No Red Herring-or a response from Noon
So tell me noon, why is the restoration of the right to own a firearm a red herring? You claim that a felons voting right should be restored automatically upon release, so why shouldn't his right to own a firearm be restored, too? By denying his right to own a gun because he committed a felony, aren't you also continuing to punish him beyond his prison term?
The simple fact is when you commit a felony, you have certain rights suspended for a period of time (Freedom), other rights can be restored if you apply to have them restored (voting) while still other rights are lost forever (owning a gun). Sorry, but I don't think you should be able to pick and choose which rights you wish to restore automatically and then ignore the others, like gun ownership because afterall, isn't denying the right to own a firearm continuing the punishment, too?
Unless of course you're a liberal which would certainly explain why you refuse to respond to the question, your duplicity and your desire for those 70% of convicted felons to vote for Obama....and your desire to find any means to deny owning a firearm to anyone........
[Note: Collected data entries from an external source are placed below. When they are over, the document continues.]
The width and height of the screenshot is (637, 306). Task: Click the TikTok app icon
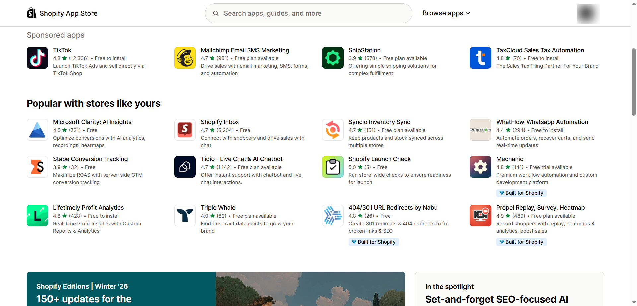coord(37,58)
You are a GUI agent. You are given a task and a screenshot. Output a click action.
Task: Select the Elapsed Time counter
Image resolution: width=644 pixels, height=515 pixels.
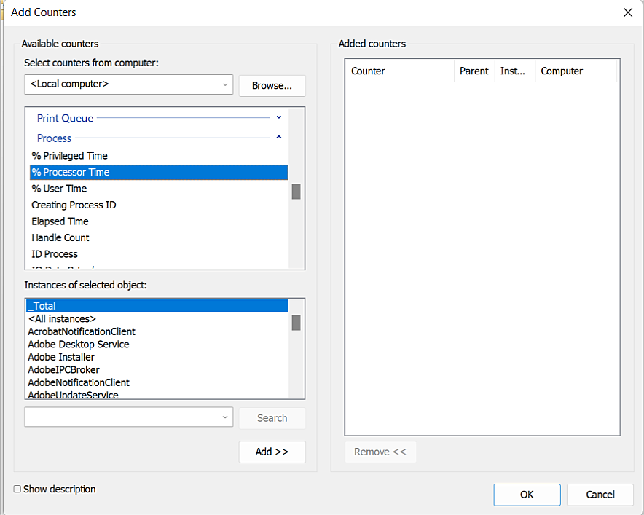tap(60, 221)
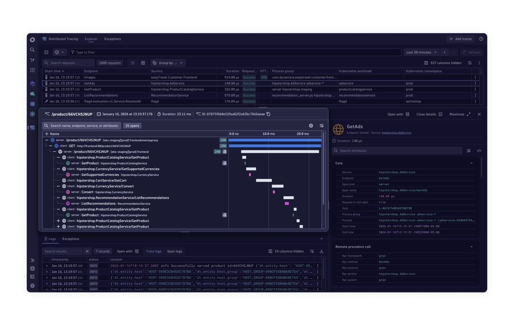The height and width of the screenshot is (326, 514).
Task: Switch requests to list view
Action: pos(132,63)
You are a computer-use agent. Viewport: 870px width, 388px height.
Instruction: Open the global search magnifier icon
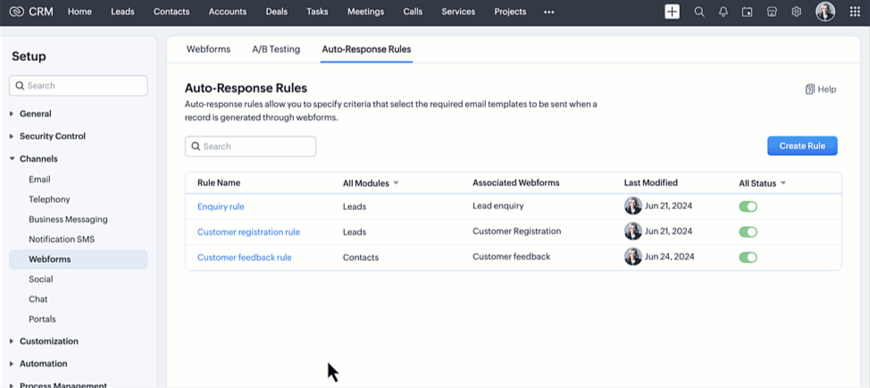(699, 12)
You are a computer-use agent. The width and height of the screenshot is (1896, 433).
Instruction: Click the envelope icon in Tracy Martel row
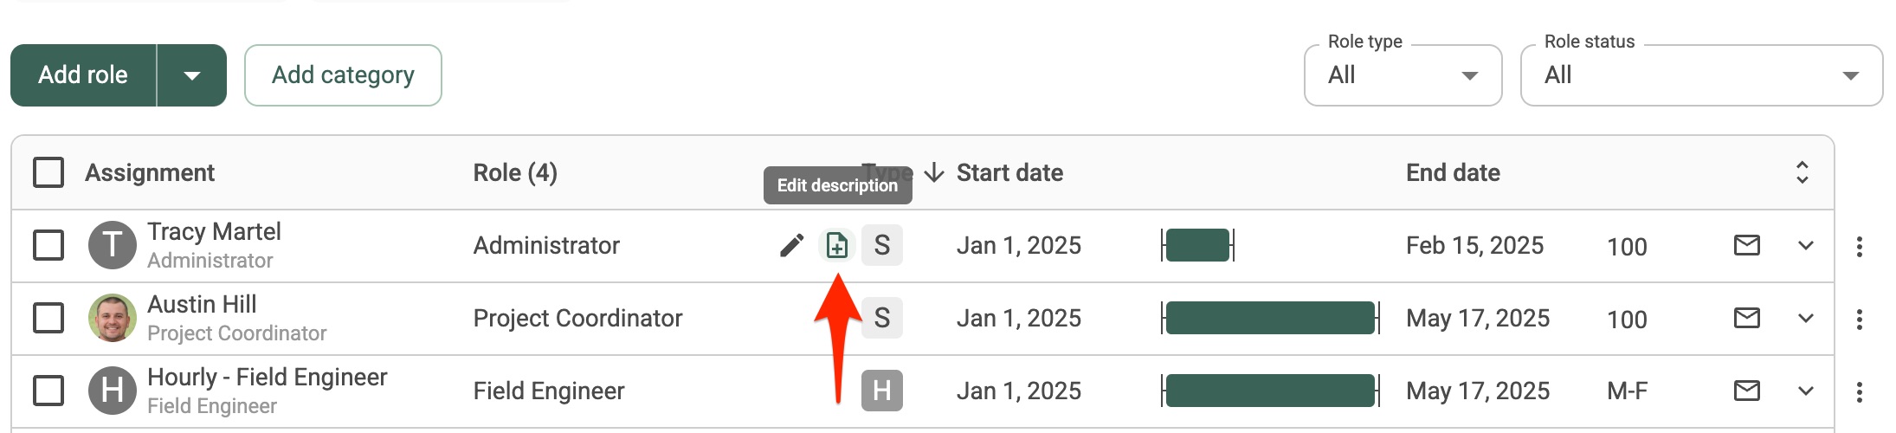pyautogui.click(x=1747, y=246)
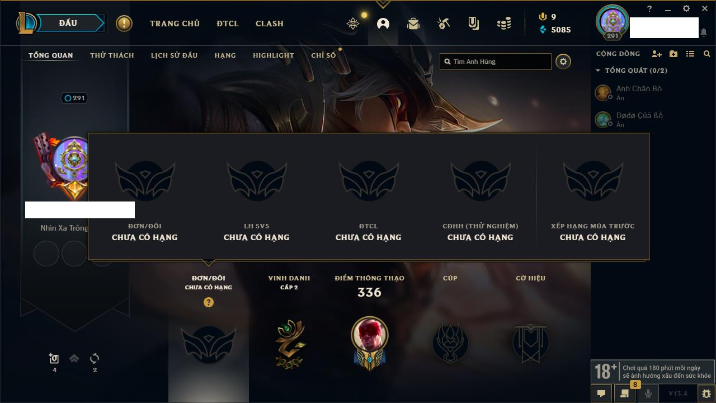Open the chat bubble icon

(x=601, y=393)
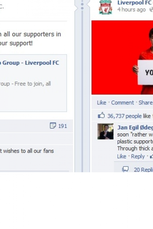Screen dimensions: 153x229
Task: Open Jan Egil's commenter profile name
Action: [x=135, y=128]
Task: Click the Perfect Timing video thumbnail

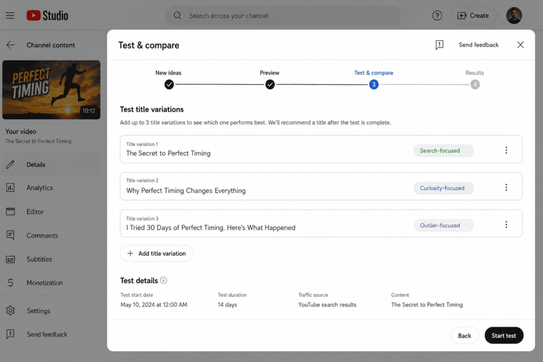Action: pyautogui.click(x=51, y=90)
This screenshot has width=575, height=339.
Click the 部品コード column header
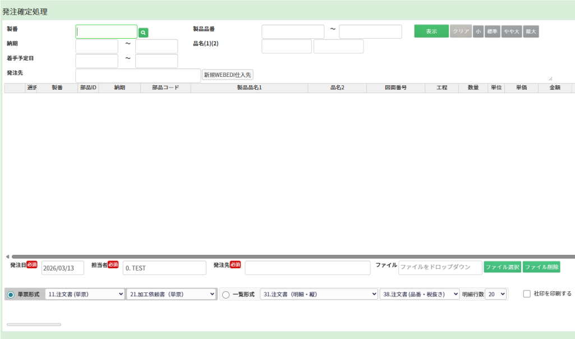tap(165, 88)
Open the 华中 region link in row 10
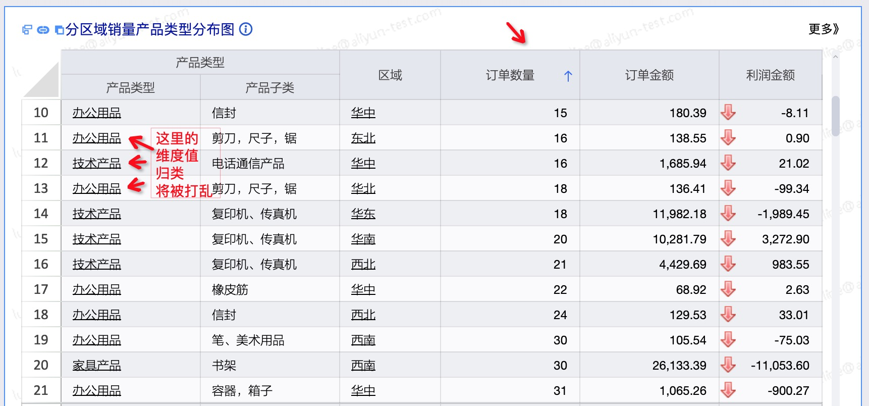The image size is (869, 406). (x=363, y=113)
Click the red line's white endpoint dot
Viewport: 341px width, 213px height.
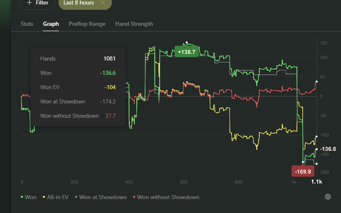click(317, 81)
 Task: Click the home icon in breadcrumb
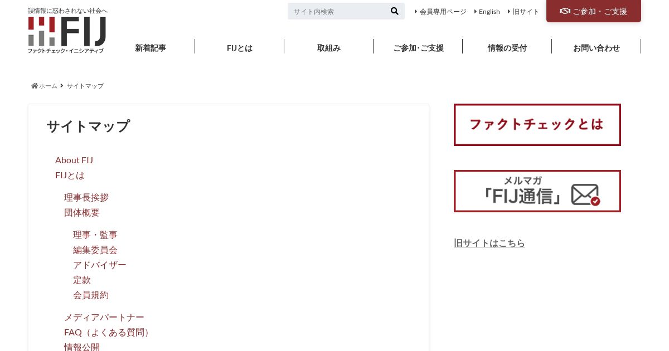pos(35,86)
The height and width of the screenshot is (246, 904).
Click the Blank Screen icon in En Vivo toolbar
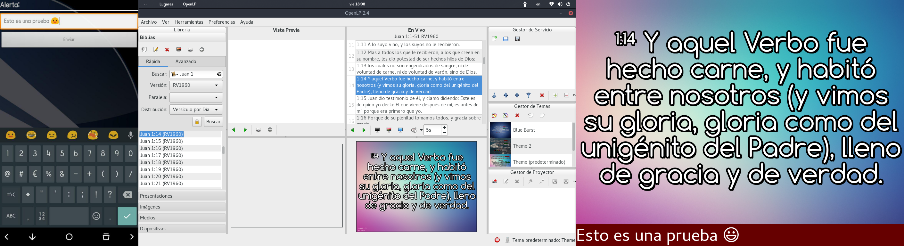point(377,130)
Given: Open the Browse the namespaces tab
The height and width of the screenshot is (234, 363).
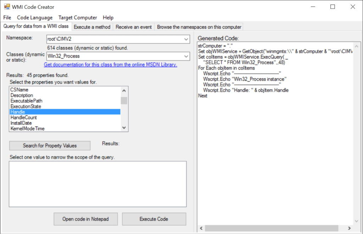Looking at the screenshot, I should click(x=199, y=27).
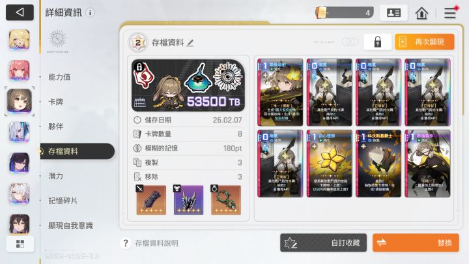
Task: Tap the back arrow button
Action: tap(20, 12)
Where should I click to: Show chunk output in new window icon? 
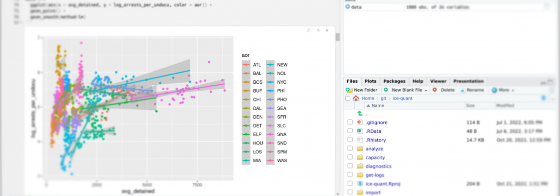click(x=309, y=31)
"Maybe talking alot confuses
"Maybe talking alot confuses the less intelligent but it will not work w/ me." That's precious. Ok, sport. One more time. I'll as few of words as I can.
Effective laws are derived from the morals a community holds. This means one valid way of discussing laws is to talk about the morals behind them. My point about voting rights for felons was an expression of those morals, from my perspective. I admit to the possibility that my neighbors might have other perspectives, but submit that laws are based on the shared morals of a given group. You'll find background for this and much more in your intro to philosphy textbook. I'd suggest you read it. it is apparent you haven't.
You asked me
You asked me "WHAT TEXTBOOK?"
I walked over to the bookshelf and pulled the most basic intro book I could provide you with. Your explanation below is not an actual explanation. It is a bunch of nonsense that adds up to nothing. Your view is self centered and nothing more. Maybe talking alot confuses the less intelligent but it will not work w/ me.
Next...
That's ridiculous and
That's ridiculous and meaningless snark and you know it. But thank's for being so condescending. I actually have a limited background in philosphy and am quite familar with the difference between the subjective and objective. In fact, I've demonstrated that understanding in our discussion below. You should try reading it sometimes. You, in contrast, have cited the title of your Philosphy 101 text book. Good going.
Here is a start
You can try starting at:
Living Issues In Philosophy 9th Editon
It is a basic intro to philosophy. It can walk your through basic concepts of the difference in what you think and feel and how it may differ from the reality of a situation or idea.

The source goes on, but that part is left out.